*** Selected extract Section Begins ***

Children require more health care when their mothers are victims of domestic violence

Children whose mothers have a history of abuse by intimate partners have higher health care needs than children whose mothers have no history of abuse, according to a study conducted at Group Health, a Seattle-based health plan.

These needs - expressed in terms of the cost of providing care and use of health services - were higher even if the abuse occurred before the children were born, the research team found. Scientists from Group Health Center for Health Studies, Harborview Injury Prevention and Research Center (HIPRC), and Seattle Children's Hospital Research Institute conducted the study, which appeared in the December 2007 issue of the journal Pediatrics.

“Children are the other victims when intimate partner violence (IPV) occurs in the home,” said lead author Frederick P. Rivara, MD, MPH. “This study shows that children require more health care--especially for mental health--when their mothers are victims of such violence.”

Rivara is a researcher with HIPRC and Children's. The principal investigator for the study is Robert S. Thompson, MD, senior investigator at Group Health Center for Health Studies.

The study compared medical records and utilization data from 631 children of mothers with a history of IPV with those of 760 children whose mothers had not experienced IPV. The mothers—who participated in a randomly sampled telephone survey of Group Health female members aged 18 to 64—provided the information regarding their lifetime history with IPV. The study defines IPV as both physical abuse (slapping, hitting, forced sex) and nonphysical abuse (threats, and chronic disparaging remarks or controlling behavior.) The researchers looked at 11 years of data.

Among the mothers in the study, 46.6 percent reported experiencing IPV since age 18. Among the children of mothers with IPV, the violence stopped before they were born for 21.8 percent. For 23.6 percent, the violence happened during the children's lifetime.

Previous studies have shown that children exposed to IPV in the home have increased risk for many problems, including also being abused at home; school problems; poor health; risk-taking behavior; and becoming perpetrators of violence.

In 2006, the Group Health study team published evidence that IPV resulted in significantly higher health utilization and costs for women. This current study is the largest ever to examine the link between mother's exposure to IPV and their children's health utilization and costs. The study is also unique in that it examined a large middle-class population and one that is very representative of Seattle, said Rivara.

“Intimate partner violence harms everyone in our society, and it must be viewed as not acceptable either for women or their children,” he added.

The researchers found:

  • Health care utilization and health care costs were higher in most categories of care for children whose mother had a history of IPV, with significantly higher levels of mental health costs and services, primary care visits, primary care costs, and laboratory costs. Overall, the annual costs of health care were 11 percent higher than those for children of mothers without IPV.

  • Children of mothers with a history of IPV that ended before the child was born had significantly greater utilization of mental health, primary care, specialty care, and pharmacy services. Health care costs were 24 percent higher for children in this group compared to children whose mothers had experienced no IPV in their lifetime.

  • Children exposed directly to IPV after birth had greater emergency department and primary care use during the IPV and were three times as likely to use mental health services after the intimate partner violence ended. They had 16 percent higher primary care costs than did children of mothers without IPV.

The authors recommend that health care providers routinely screen women for IPV and provide appropriate referrals to community agencies and mental health care both for mothers and children affected.

They also state that interventions for women and their children are needed to minimize the effects of IPV in the family. “Such interventions are unlikely to be cost effective in the short term,” they write, because the victims' increased health care utilization seems to be higher for years after IPV stops. “Nonetheless, such services are necessary to attend appropriately and responsibly to the long-term consequences of violence,” the authors conclude.

*** Selected extract Section Ends ***
*** Information shown Section Begins ***

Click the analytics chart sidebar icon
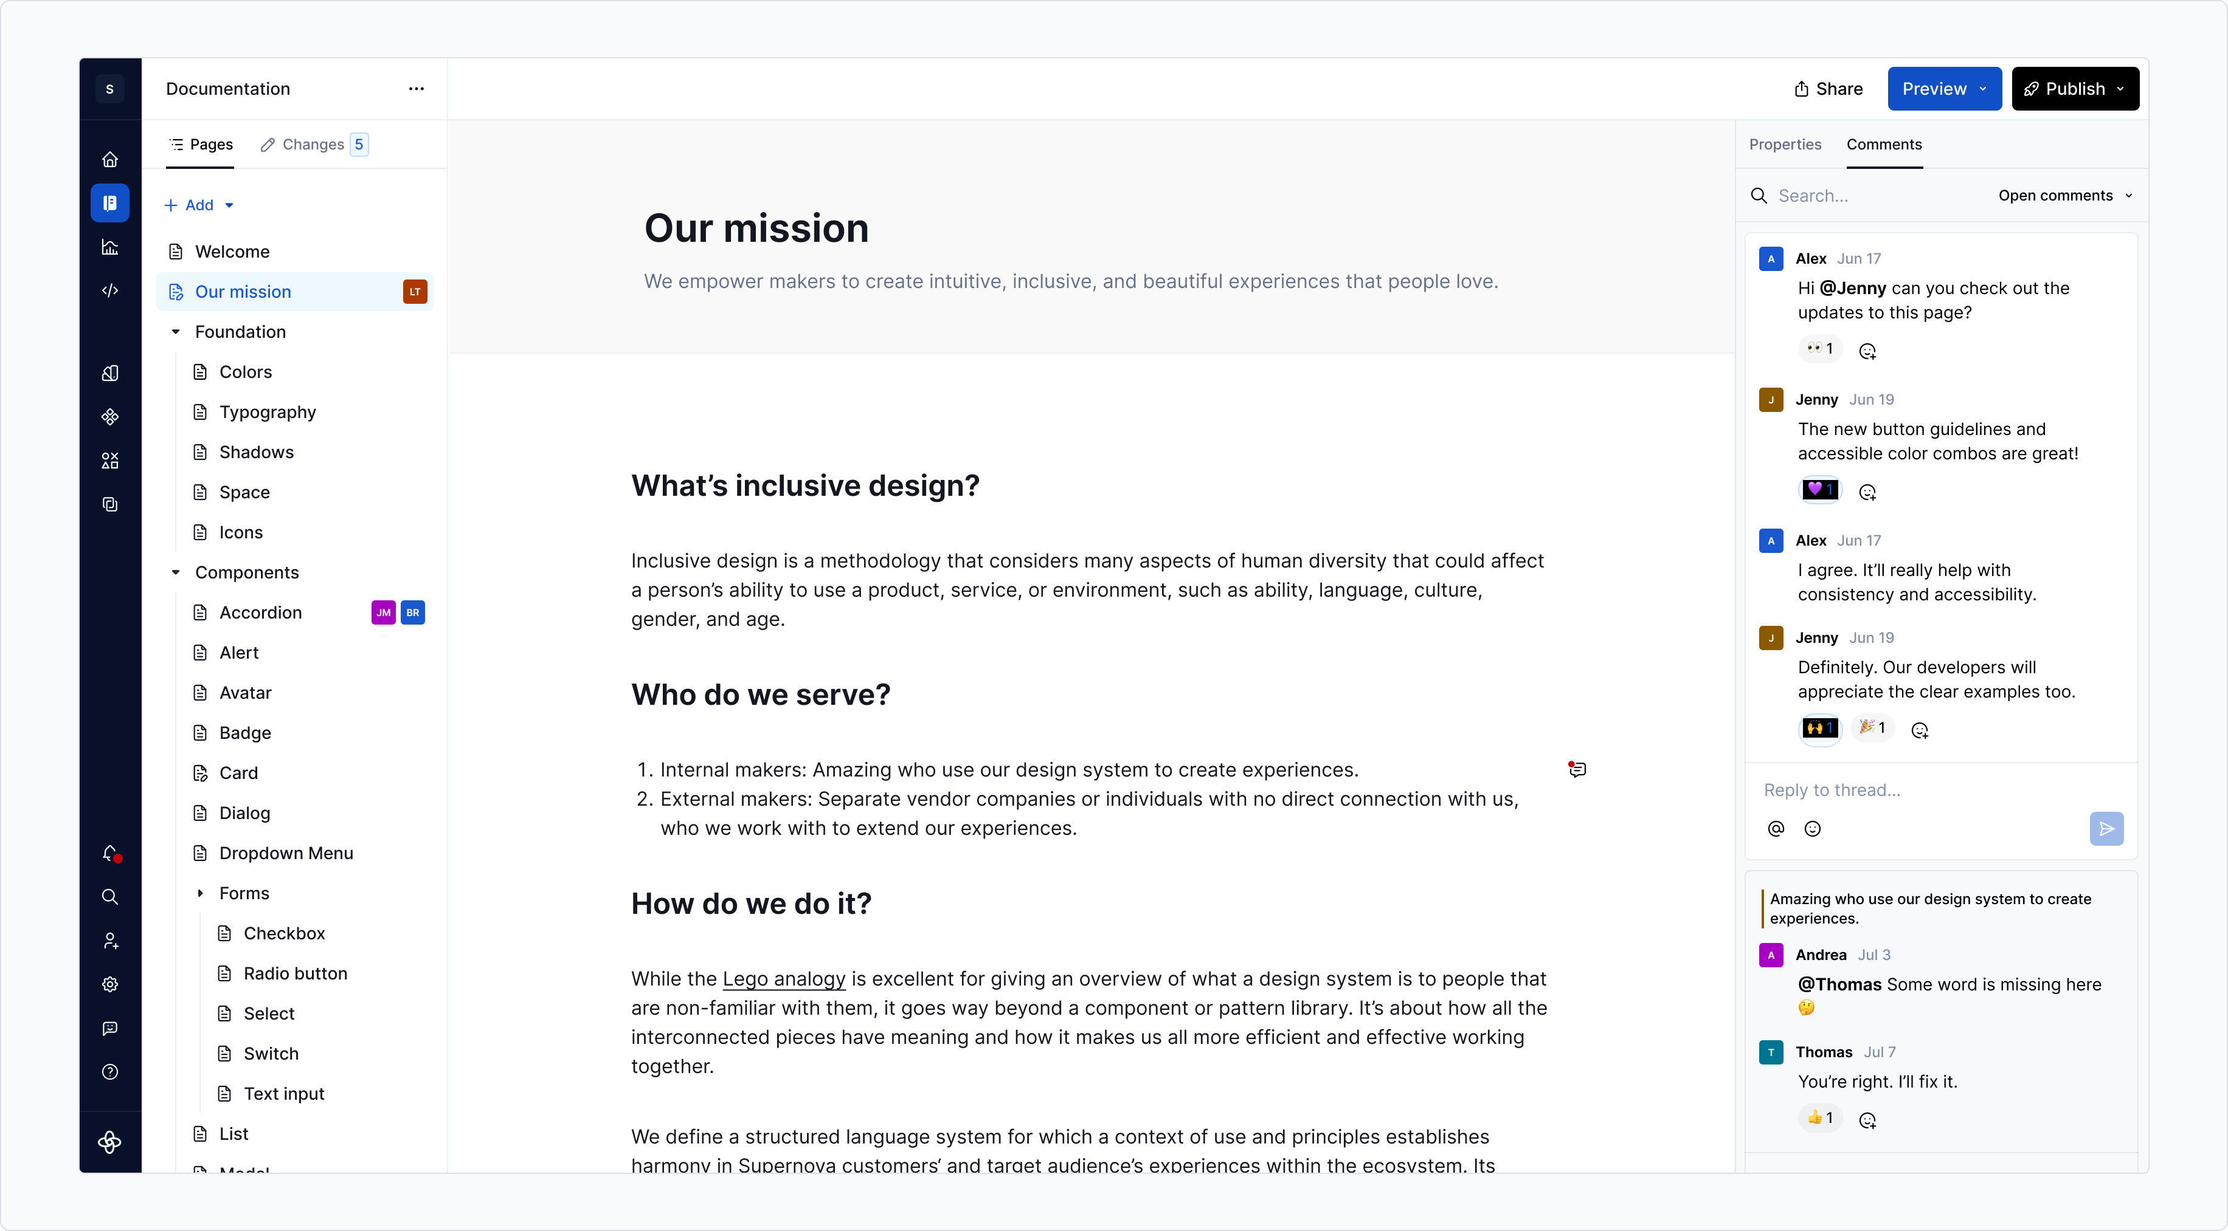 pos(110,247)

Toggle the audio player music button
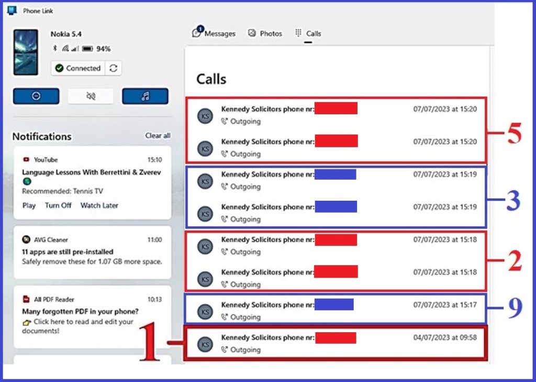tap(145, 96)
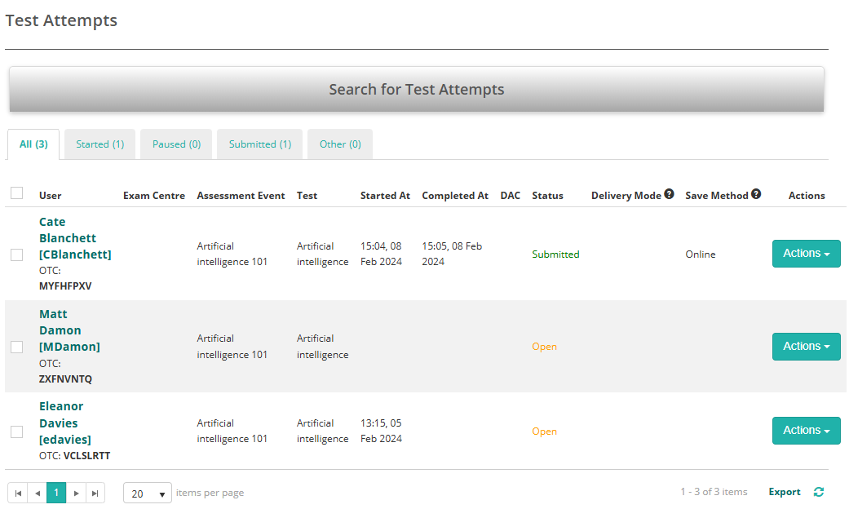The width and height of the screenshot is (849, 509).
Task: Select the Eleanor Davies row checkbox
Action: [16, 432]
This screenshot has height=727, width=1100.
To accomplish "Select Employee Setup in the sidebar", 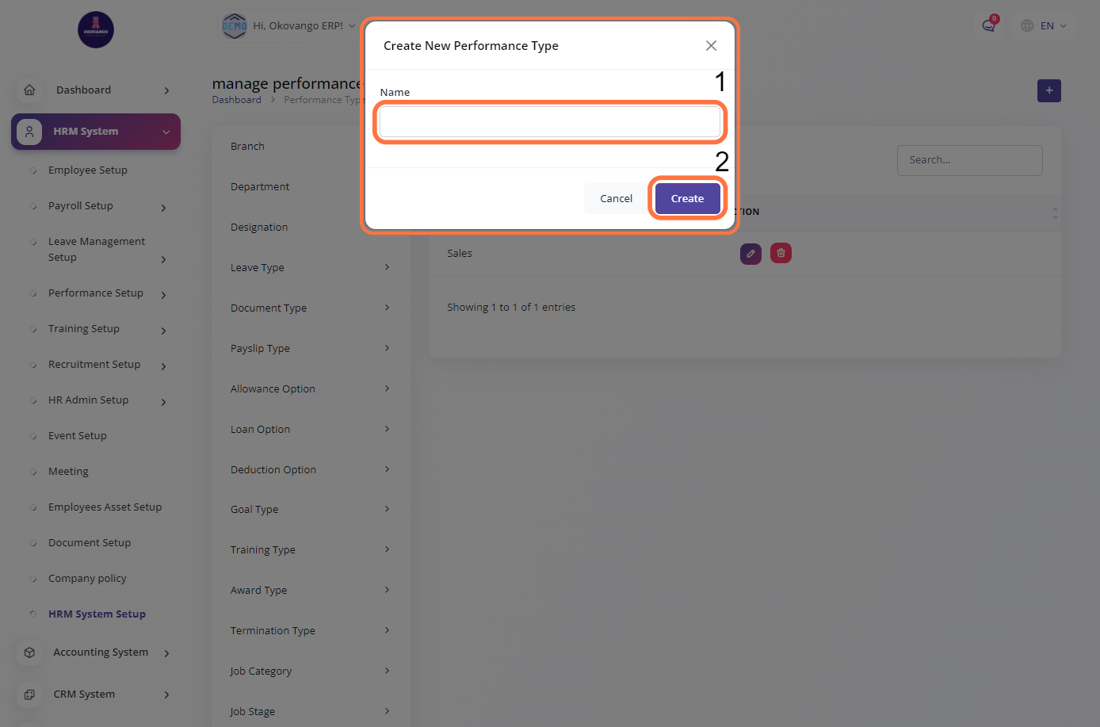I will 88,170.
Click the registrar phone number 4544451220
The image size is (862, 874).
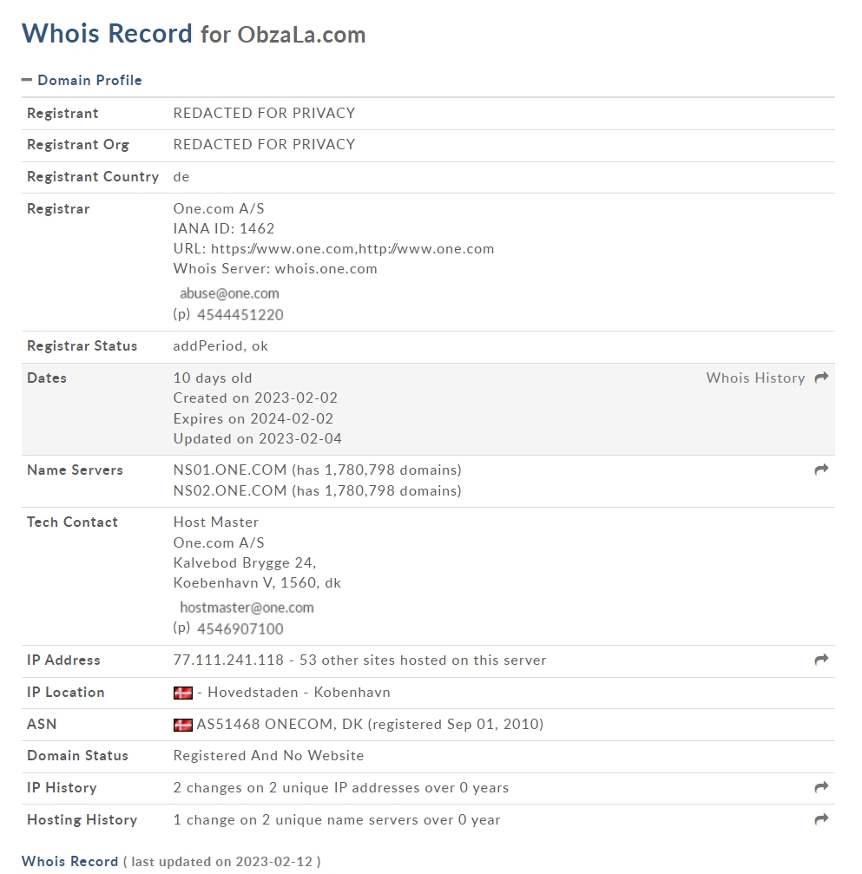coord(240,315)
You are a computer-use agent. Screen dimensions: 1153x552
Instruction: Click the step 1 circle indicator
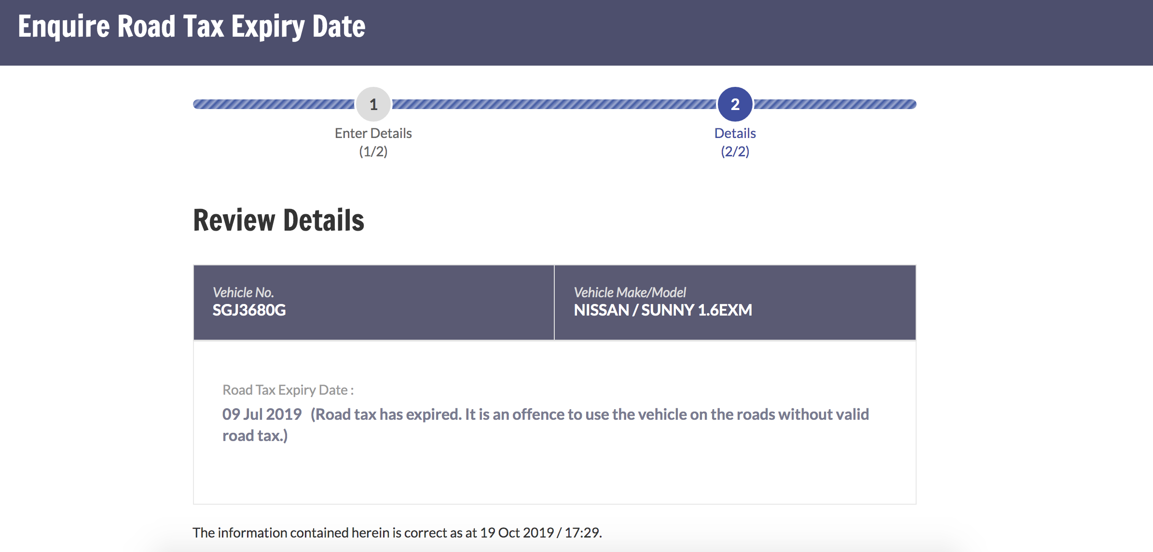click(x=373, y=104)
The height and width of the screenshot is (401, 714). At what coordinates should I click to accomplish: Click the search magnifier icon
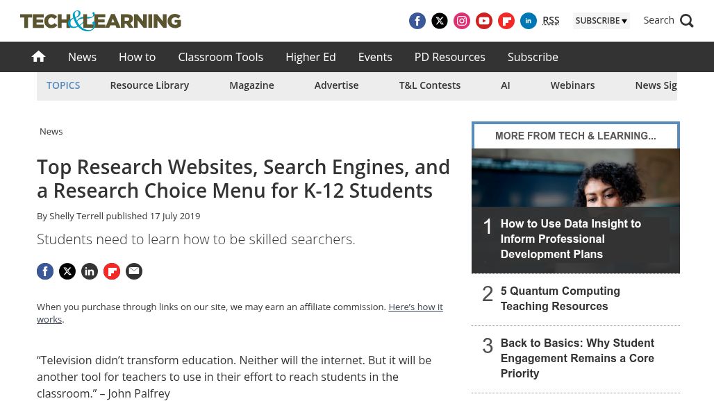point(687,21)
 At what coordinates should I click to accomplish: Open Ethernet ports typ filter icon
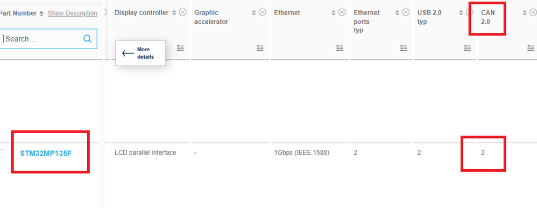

*** Information shown Section Ends ***

- [To do]
Answer these questions from the article on children's health care and domestic violence.
(a) How many children of mothers with a history of intimate partner violence did the study include?
(b) In which journal and issue did the study appear?
(c) How much higher were health care costs for children whose mothers' abuse ended before the child was born?

- [Solved exercise]
(a) 631 children.
(b) The December 2007 issue of Pediatrics.
(c) 24 percent higher than for children whose mothers had experienced no intimate partner violence in their lifetime.